Scalable Visual Analysis of Patent and Scientific Document Collections

Applicant:

Professor Dr. Thomas Ertl, Stuttgart
Universität Stuttgart
Institut für Visualisierung und Interaktive Systeme (VIS)
Stuttgart

Professor Dr. Hinrich Schütze, Ph.D., Stuttgart
Universität Stuttgart
Institut für Maschinelle Sprachverarbeitung
Lehrstuhl Theoretische Computerlinguistik
Stuttgart

Project:

Scalable Visual Analysis of Patent and Scientific Document Collections
(Publications)

Summary:

In addition to patent documents, other information sources, such as scientific literature, play an important role in many tasks in intellectual property (IP) analysis. Particularly the detection of shifts in scientific research, of emerging trends, and of promising technological innovations, which we will refer to as white spot analysis, are of great interest to different knowledge workers. These tasks, however, are almost impossible to perform in a fully automated way, since interpretation of the results requires background knowledge and the experience of human users.

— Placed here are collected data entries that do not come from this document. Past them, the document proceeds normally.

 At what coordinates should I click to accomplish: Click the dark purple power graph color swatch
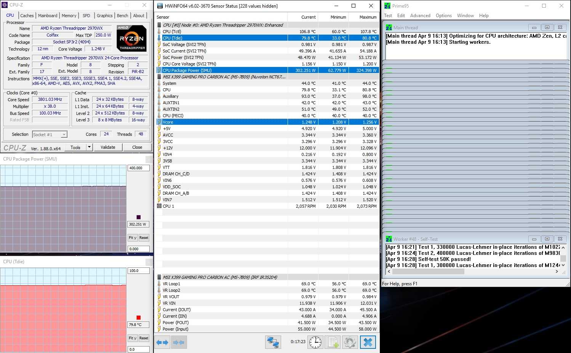[138, 217]
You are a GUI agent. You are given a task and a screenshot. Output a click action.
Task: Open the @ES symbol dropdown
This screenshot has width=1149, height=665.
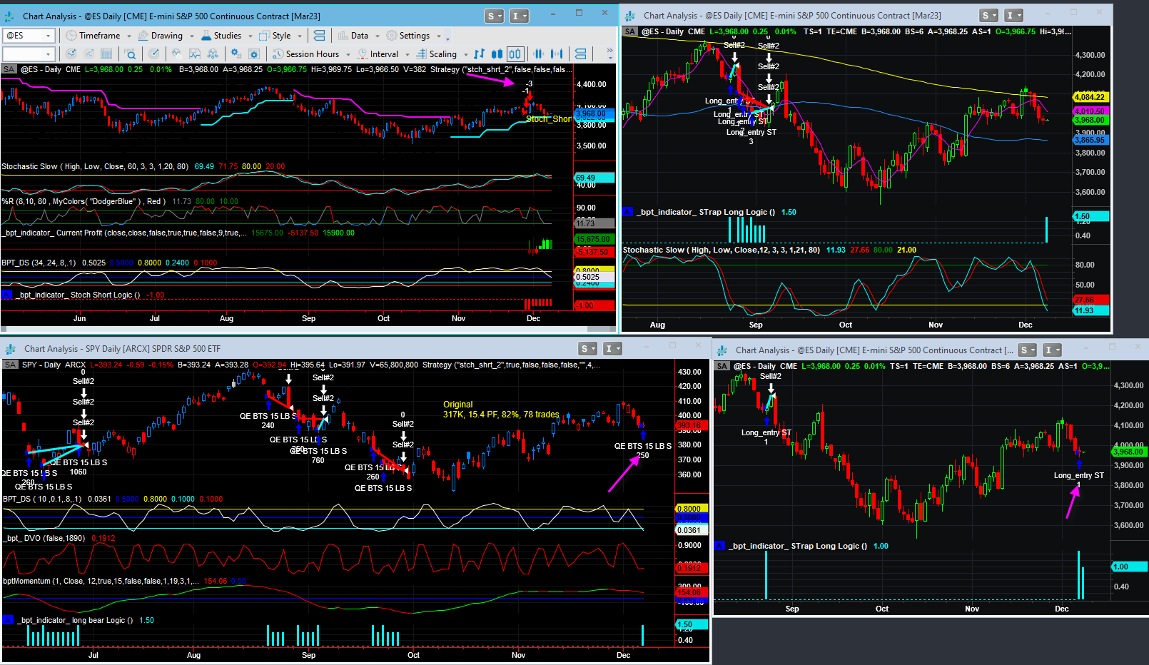pyautogui.click(x=29, y=36)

The main goal of this proposal is, therefore, to develop a new visual analytics approach for white spot detection by combining sophisticated text analysis techniques and interactive visual methods to facilitate sensemaking in the field of scientific literature. Subgoals are the identification of topic shifts and changes in citation networks over time, including provenance tracking to help users understand uncertainties of their analysis and to support collaborative scenarios on high resolution displays as well as web-based interfaces. These will leverage proactive, visual guidance to potentially interesting findings (white spots), thereby relieving users of the burden to explore large, complex, and high-dimensional document spaces manually. By combining the knowledge of both groups in text analysis, interactive visualization, and the experiences gained during the previous funding period, this project aims to develop support systems for strategic tasks in the intellectual property domain that improve the current state of the art regarding topic and citation analysis as well as white spot identification.